## EXERCISE OBJECTIVE
Report each line of the entries below that has the word "screenshot" in it.

## RECORD SET
::::

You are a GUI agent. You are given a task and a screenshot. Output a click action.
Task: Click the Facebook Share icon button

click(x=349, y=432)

::::

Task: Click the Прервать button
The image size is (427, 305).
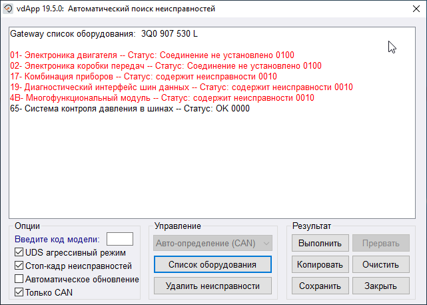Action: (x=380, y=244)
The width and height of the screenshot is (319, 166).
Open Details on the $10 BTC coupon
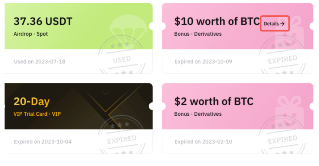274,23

::::

## YOUR SOLUTION
You are a GUI agent. You are given a task and a screenshot. Output a click action.
The width and height of the screenshot is (319, 166).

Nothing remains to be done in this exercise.